# DATA FOR PROCESSING
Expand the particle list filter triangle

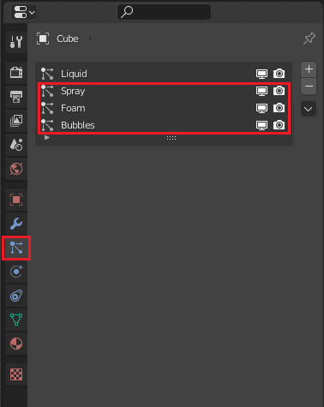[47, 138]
---
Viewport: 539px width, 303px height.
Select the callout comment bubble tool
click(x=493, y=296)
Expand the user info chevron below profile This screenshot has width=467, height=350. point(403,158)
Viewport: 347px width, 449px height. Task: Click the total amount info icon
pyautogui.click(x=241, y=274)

# THE PROBLEM
Output the data from the line containing "Viewport: 539px width, 303px height." through the line containing "pyautogui.click(x=241, y=274)", inclusive, reproducing each line unchanged.

# WORKED SOLUTION
Viewport: 539px width, 303px height.
Select the callout comment bubble tool
click(x=493, y=296)
Expand the user info chevron below profile This screenshot has width=467, height=350. point(403,158)
Viewport: 347px width, 449px height. Task: Click the total amount info icon
pyautogui.click(x=241, y=274)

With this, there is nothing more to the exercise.